Mincey v. Arizona, 437 U.S. 385, 98 S.Ct. 2408, 57 L.Ed.2d 290 (1978), dealt with a search of a “murder scene.” In that case, an undercover police officer and several other officers conducted a narcotics raid on the apartment of one Mincey. After all of the officers had entered the apartment, and while the undercover officer was in Min-cey’s bedroom, shooting occurred in the bedroom. The undercover officer was fatally shot. When the other officers entered the bedroom, they found Mincey himself wounded. After the shooting, the other officers looked for other victims and found a wounded young woman in the bedroom closet and three acquaintances of Mincey in the living room. These officers called for emergency assistance for the wounded persons, but conducted no additional investigation. Within ten minutes of their call, however, homicide detectives arrived at the apartment and oversaw the removal of the wounded, “trying to make sure that the scene was disturbed as little as possible, and then began to gather evidence.” 437 U.S. at 389, 98 S.Ct. at 2411. They conducted a warrantless search lasting four days, which included searching, photographing, and diagramming the apartment; opening drawers, closets, and cupboards; digging bullets from the walls; and making other examinations.
The State of Arizona attempted to justify the search on the basis that it was a search of a “homicide scene.” The United States Supreme Court considered that argument in an exhaustive manner:
“The State's second argument in support of its categorical exception to the warrant requirement is that a possible homicide presents an emergency situation demanding immediate action. We do not question the right of the police to respond to emergency situations. Numerous state and federal cases have recognized that the Fourth Amendment does not bar police officers from making warrantless entries and searches when they reasonably believe that a person within is in need of immediate aid. Similarly, when the police come upon the scene of a homicide they may make a prompt warrantless search of the area to see if there are other victims or if a killer is still on the premises. Cf. Michigan v. Tyler, ..., 436 U.S. [499], at 509-510, 98 S.Ct. [1942], at 1950-51 [56 L.Ed.2d 486]. ‘The need to protect or preserve life or avoid serious injury is justification for what would be otherwise illegal absent an exigency or emergency.’ Wayne v. United States, 115 U.S.App.D.C. 234, 241, 318 F.2d 205, 212 (opinion of Burger, J.). And the police may seize any evidence that is in plain view during the course of their legitimate emergency activities. Michigan v. Tyler, supra, 436 U.S., at 509-510, 98 S.Ct., at 1950-1951; Coolidge v. New Hampshire, 403 U.S., at 465-466, 91 S.Ct., at 2037-2038.

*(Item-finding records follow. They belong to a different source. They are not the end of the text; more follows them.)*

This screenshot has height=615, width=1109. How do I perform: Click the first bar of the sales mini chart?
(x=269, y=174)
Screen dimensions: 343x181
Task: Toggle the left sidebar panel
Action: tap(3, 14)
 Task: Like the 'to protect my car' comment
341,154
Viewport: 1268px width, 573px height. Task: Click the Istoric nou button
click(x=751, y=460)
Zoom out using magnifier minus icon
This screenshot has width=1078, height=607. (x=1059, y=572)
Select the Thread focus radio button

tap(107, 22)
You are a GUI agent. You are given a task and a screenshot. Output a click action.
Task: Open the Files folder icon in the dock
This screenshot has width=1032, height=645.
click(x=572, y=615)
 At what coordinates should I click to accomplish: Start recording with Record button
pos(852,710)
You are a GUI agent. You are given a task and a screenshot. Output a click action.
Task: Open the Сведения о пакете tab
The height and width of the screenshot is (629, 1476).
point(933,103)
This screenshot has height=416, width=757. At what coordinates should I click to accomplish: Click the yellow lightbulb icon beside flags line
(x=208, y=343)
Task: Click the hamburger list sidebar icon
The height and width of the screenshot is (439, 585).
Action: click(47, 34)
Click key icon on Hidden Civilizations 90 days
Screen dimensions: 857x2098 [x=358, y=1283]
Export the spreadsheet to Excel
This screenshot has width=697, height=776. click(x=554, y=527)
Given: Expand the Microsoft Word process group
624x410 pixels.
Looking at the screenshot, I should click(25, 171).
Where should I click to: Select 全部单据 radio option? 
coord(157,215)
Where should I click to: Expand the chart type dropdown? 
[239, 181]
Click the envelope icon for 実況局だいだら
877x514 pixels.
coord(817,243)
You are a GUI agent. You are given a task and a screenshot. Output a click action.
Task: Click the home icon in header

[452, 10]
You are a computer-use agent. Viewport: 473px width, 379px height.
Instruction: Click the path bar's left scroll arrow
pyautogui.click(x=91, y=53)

“But a warrantless search must be ‘strictly circumscribed by the exigencies which justify its initiation,’ Terry v. Ohio, 392 U.S. [1], at 25-26, 88 S.Ct. [1868], at 1882, [20 L.Ed.2d 889] and it simply cannot be contended that this search was justified by an emergency threatening life or limb. All the persons in Mincey’s apartment had been located before the investigating homicide officers arrived there and began their search. And a four-day search that included opening dresser drawers and ripping up carpets can hardly be rationalized in terms of the legitimate concerns that justify an emergency search.”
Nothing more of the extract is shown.